▶ Document passage:
---+---

Viewing the evidence in the light most favorable to the government, the Court must determine whether any rational jury could find beyond a reasonable doubt that the Haddow seated in the courtroom was the same Haddow named in the indictment. Unless the defendant chooses to admit participation in the act, identification is an element which the government must prove beyond a reasonable doubt. United States v. Wilford, 493 F.2d 730, 735 fn. 9 (3d Cir. 1974). "A witness need not physically point out a defendant so long as the evidence is sufficient to permit the inference that the person on trial was the person who committed the crime." United States v. Taylor, 900 F.2d 779, 782 (4th Cir. 1990).

This case thus presents this Court with the issue of whether the evidence in this case is sufficient to permit the inference that the person on trial was the person who committed the crime. In order to answer that question, the Court must assess the information from which a jury may draw permissible inferences.

There is no consensus in the caselaw that delineates or defines the essential elements, including the quantum and quality of circumstantial evidence, that must be satisfied to permit a jury to infer that the person on trial was the person who committed the crime. Instead, the several federal appellate courts that have addressed this issue have generally employed an approach similar to a "totality of the circumstances" test. See, e.g., United States v. Ayala, 289 F.3d 16 (1st Cir. 2002); United States v. Bell, 166 F.3d 1201 (2d Cir. 1998)(unpublished); United States v. Tate, 163 F.3d 600 (4th Cir. 1998); United States v. Vahalik, 606 F.2d 99 (5th Cir. 1979); United States v. Weed, 689 F.2d 752 (7th Cir. 1982); United States v. Alexander, 48 F.3d 1477 (9th Cir. 1995); United States v. Chambliss, 267 F. App'x 870 (11th Cir. 2008). As a result, the judicial landscape does not seem uniform as circuit courts seem to differ in deciding which information may be used in determining if sufficient circumstantial evidence as to a defendant's identity was produced.

---+---

▶ Listed entries:

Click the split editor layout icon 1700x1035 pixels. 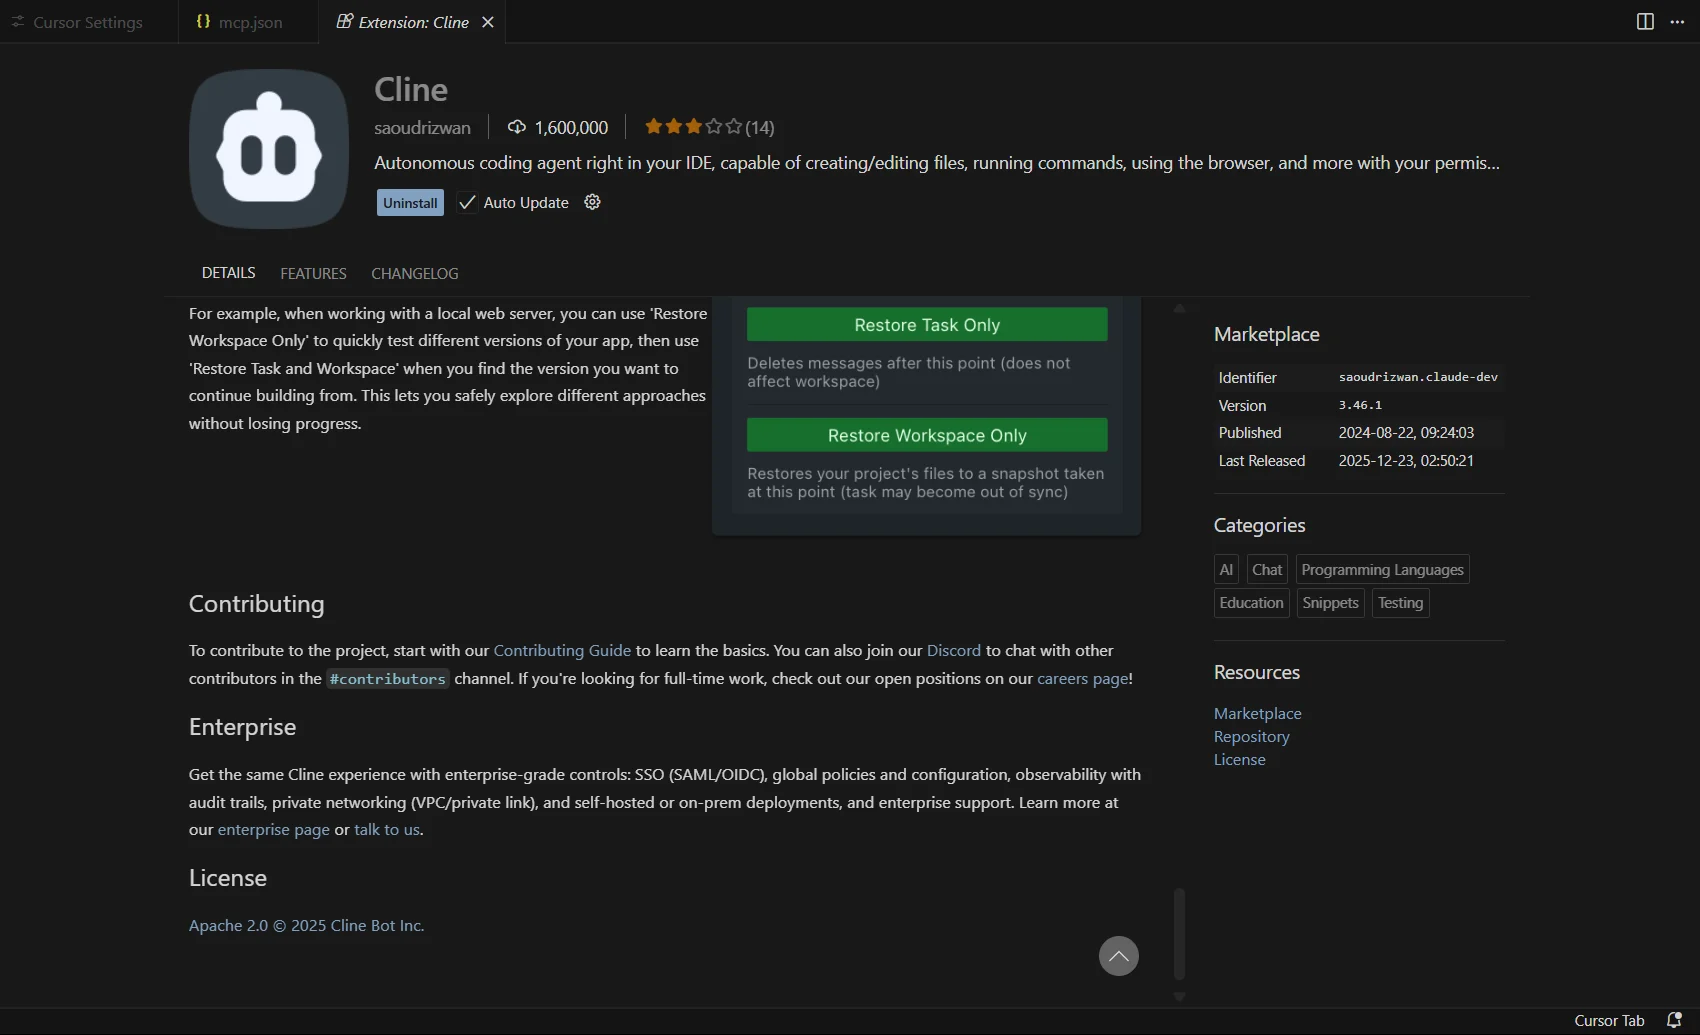(x=1644, y=22)
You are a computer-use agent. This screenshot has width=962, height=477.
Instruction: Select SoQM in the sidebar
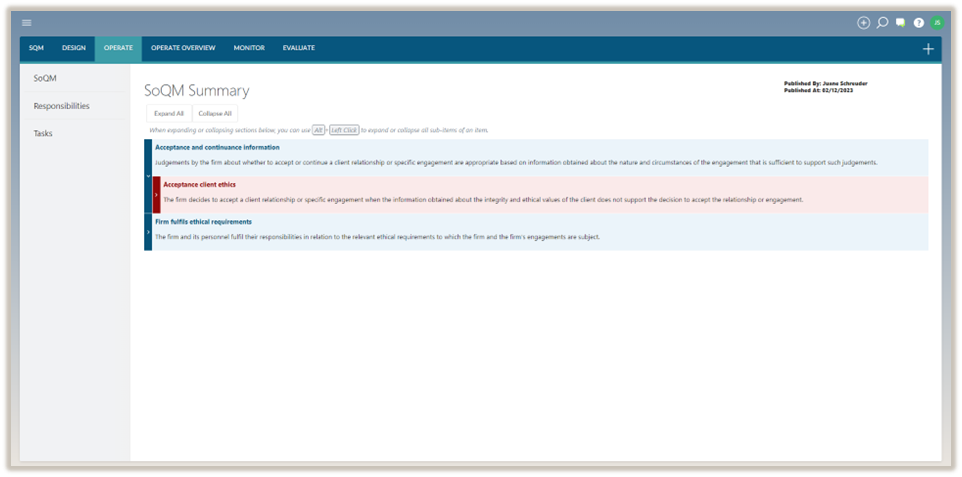pyautogui.click(x=44, y=77)
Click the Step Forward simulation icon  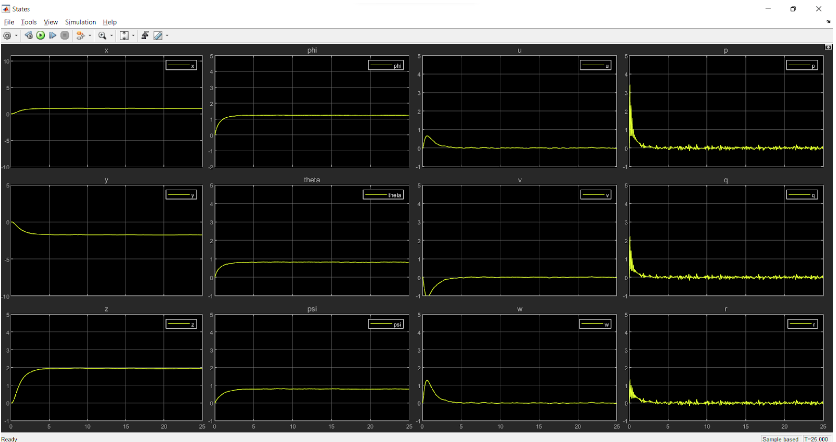point(53,35)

---+---

▶ Set exercise A: In two sentences, summarize the court passage on proving a defendant's identity.
▶ Set exercise B: Write the next part of the court passage on proving a defendant's identity, picking up after its final sentence.

▶ Output A: Viewing the evidence in the government's favor, the court must decide whether a rational jury could find beyond a reasonable doubt that the Haddow in the courtroom was the Haddow named in the indictment, since identification is an element the government must prove unless the defendant admits participation. No consensus in the caselaw defines what circumstantial evidence permits that inference, so federal appellate courts have generally used an approach similar to a totality-of-the-circumstances test and seem to differ on which information may be used.

▶ Output B:
At least one circuit focused entirely on the defendant's behavior. In Butler v. United States, defendants Dodson Benedec, Sidney L. Schwarz, Robert Eakins, Leonard Ostrowsky, Jerome Stadin and Peter J. Wangberg (collectively, "the Benedec defendants") and eleven other defendants stood trial for mail fraud. Butler v. United States, 317 F.2d 249, 252 (8th Cir. 1963). At trial, the Benedec defendants' lawyer identified Eakins and Wangberg in his opening statement. Id. at 254. One witness under cross-examination identified Stadin. Id. None of the other Benedec defendants were directly identified. Id. At no point during the trial did the defendants or their lawyers make the question of identity an issue. Id. Raising identity as an issue for the first time on appeal, the Benedec defendants claimed the government failed to connect their names with the corporeal defendants on trial. See id. at 254. The Eighth Circuit held that the defendants "tacitly admitted their identity" in light of all the facts and circumstances, including the defense put on by the defendants. Id. at 254-255. The Court stated that "[i]t is inconceivable that these [Benedec defendants], individually or collectively, would have sat mute and subjected themselves to the ordeals of the lengthy trial if they had sincerely and in good faith believed they were being tried for an offense with which they were completely disassociated." Id.

Although the Eighth Circuit considered the defendant's failure to object and submission to trial as evidence of identity, see Butler, 317 F.2d at 254, the Court is troubled by this approach. The Fifth Amendment protects a defendant's right to remain silent. U.S. Const. amend. V. It is axiomatic that a criminal defendant is under no obligation to put on any defense at all. See, e.g., Griffin v. California, 380 U.S. 609, 615 (1965)("[T]he Fifth Amendment . . . forbids either comment by the prosecution on the accused's silence or instructions by the court that such silence is evidence of guilt.") This Court finds that Butler's approach is wholly inconsistent with that principle. Accordingly, this Court chooses not to follow Butler.

Although the Court recognizes that this case was decided in 1963, before the Supreme Court of the United States issued its opinion in Griffin, it has not been explicitly overruled.

Other courts have determined that counsel's use of the term "defendant" during an examination, in conjunction with other evidence, was sufficient circumstantial evidence from which a jury could infer identity.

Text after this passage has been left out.